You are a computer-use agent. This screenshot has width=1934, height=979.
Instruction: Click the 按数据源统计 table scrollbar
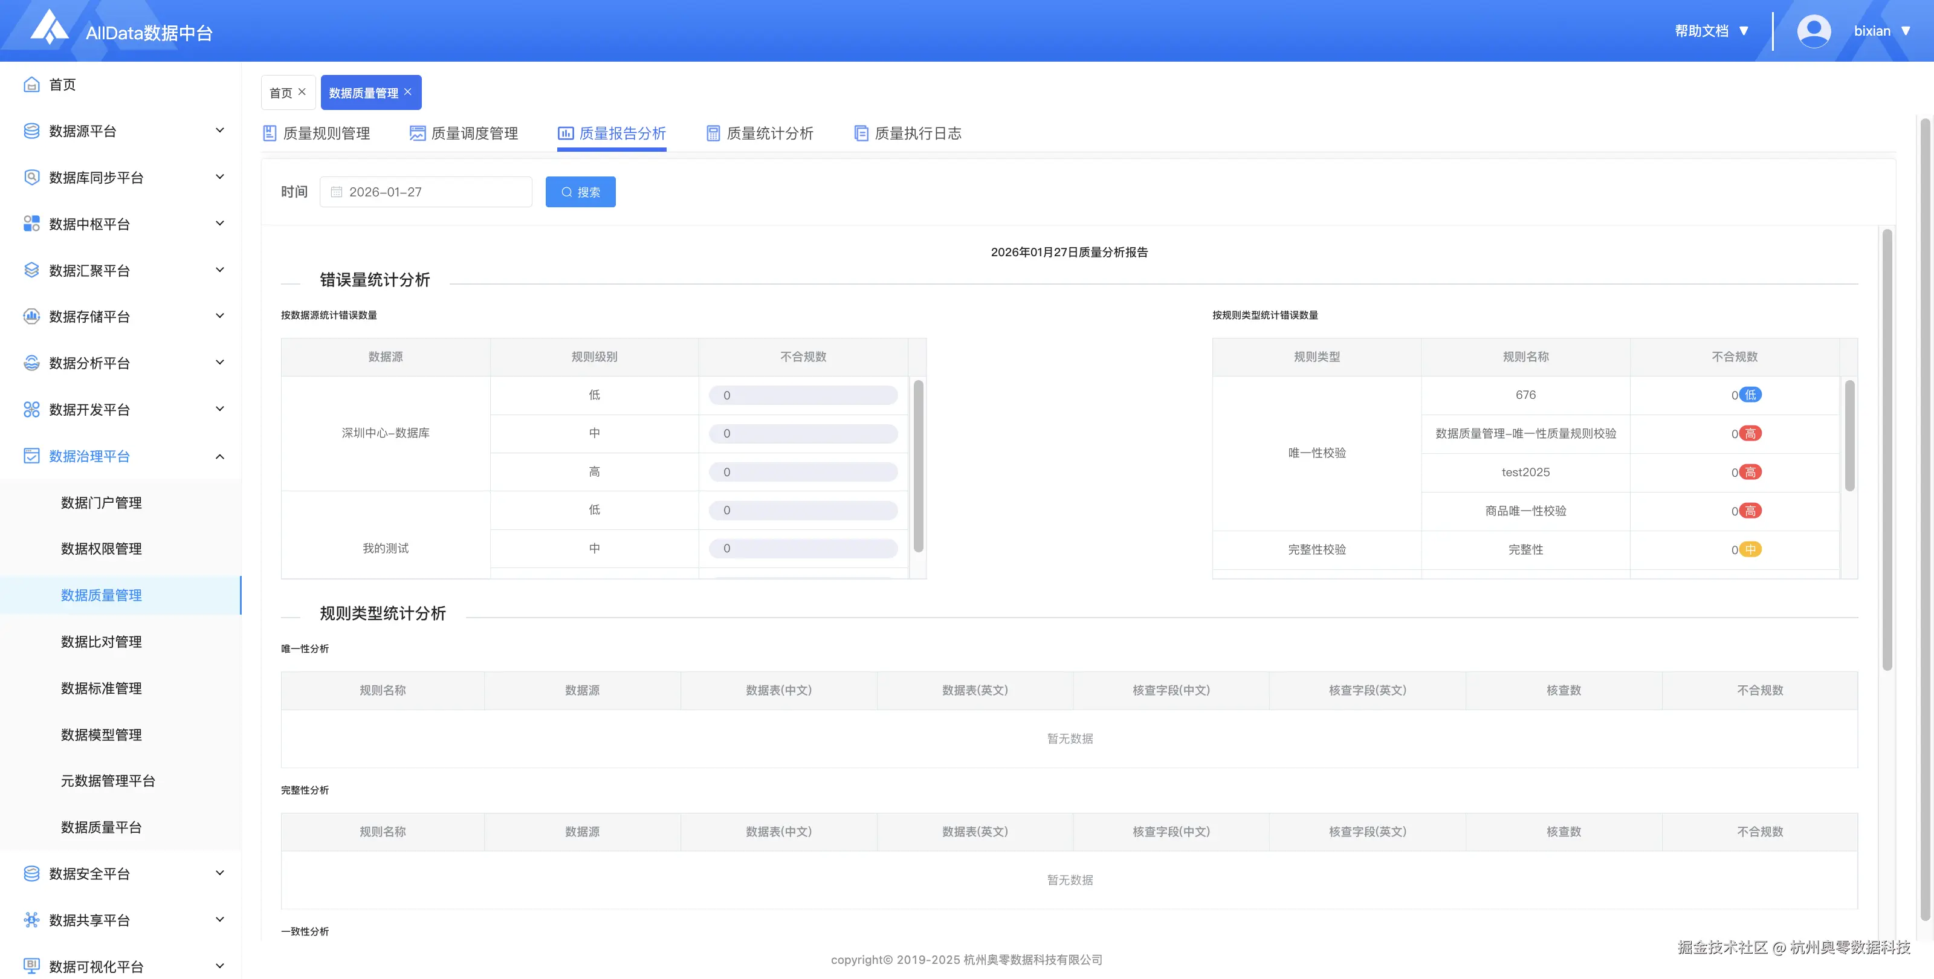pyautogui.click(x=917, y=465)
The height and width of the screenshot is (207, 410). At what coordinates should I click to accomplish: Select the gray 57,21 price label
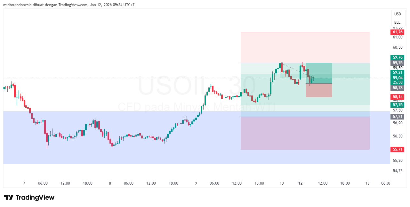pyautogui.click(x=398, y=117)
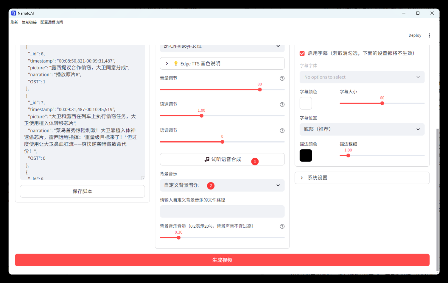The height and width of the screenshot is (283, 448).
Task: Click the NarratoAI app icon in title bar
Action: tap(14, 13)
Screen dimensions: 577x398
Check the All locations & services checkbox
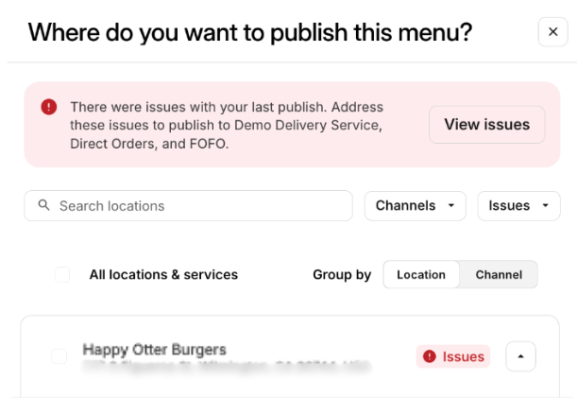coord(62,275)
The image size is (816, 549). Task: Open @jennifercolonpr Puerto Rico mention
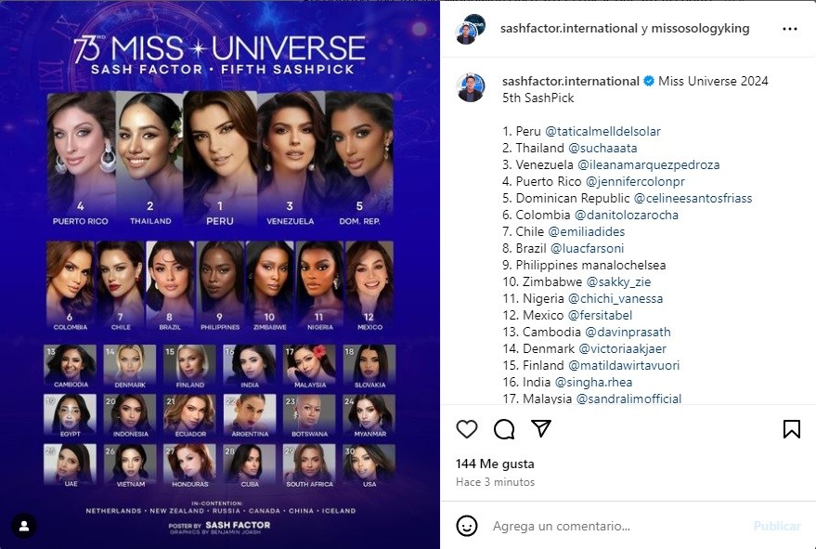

....

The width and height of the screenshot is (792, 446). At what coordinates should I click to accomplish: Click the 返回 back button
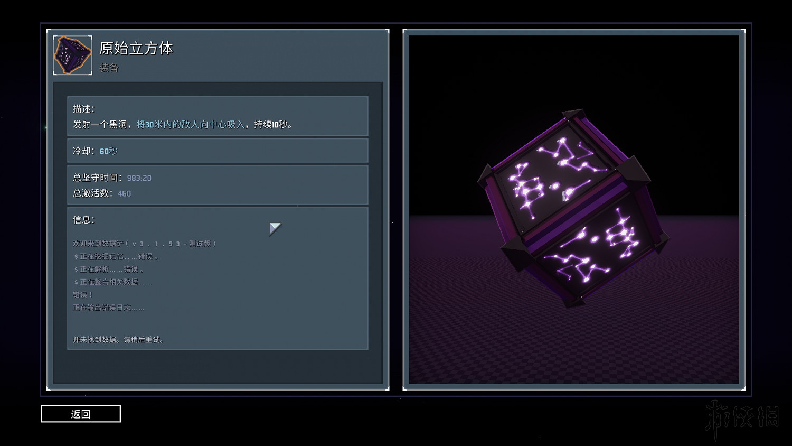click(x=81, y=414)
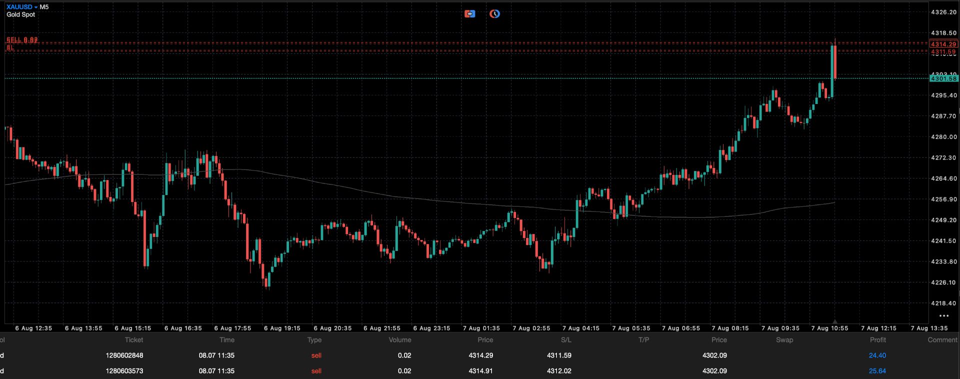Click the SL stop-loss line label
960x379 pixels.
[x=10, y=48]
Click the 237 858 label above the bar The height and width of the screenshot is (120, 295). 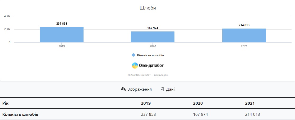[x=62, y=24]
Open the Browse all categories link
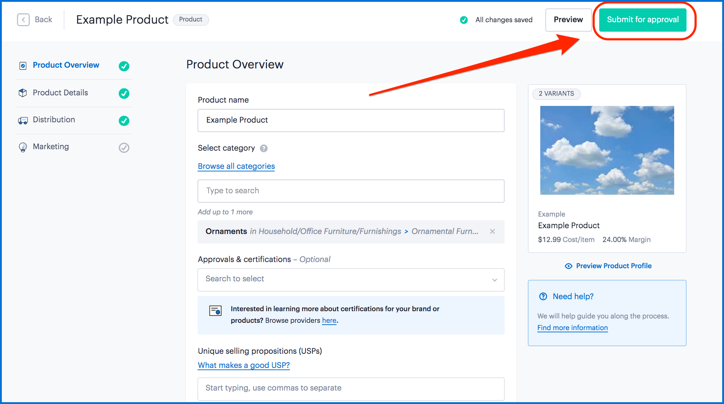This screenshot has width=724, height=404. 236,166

....

Problem requirements: Pick out every line in the material above that contains the word "accomplish", and copy each of those lines.

Solution to this task:
The height and width of the screenshot is (207, 410). At what coordinates should I click to accomplish: Select the gray 57,21 price label
The width and height of the screenshot is (792, 446). At what coordinates should I click to accomplish: Click the 返回 back button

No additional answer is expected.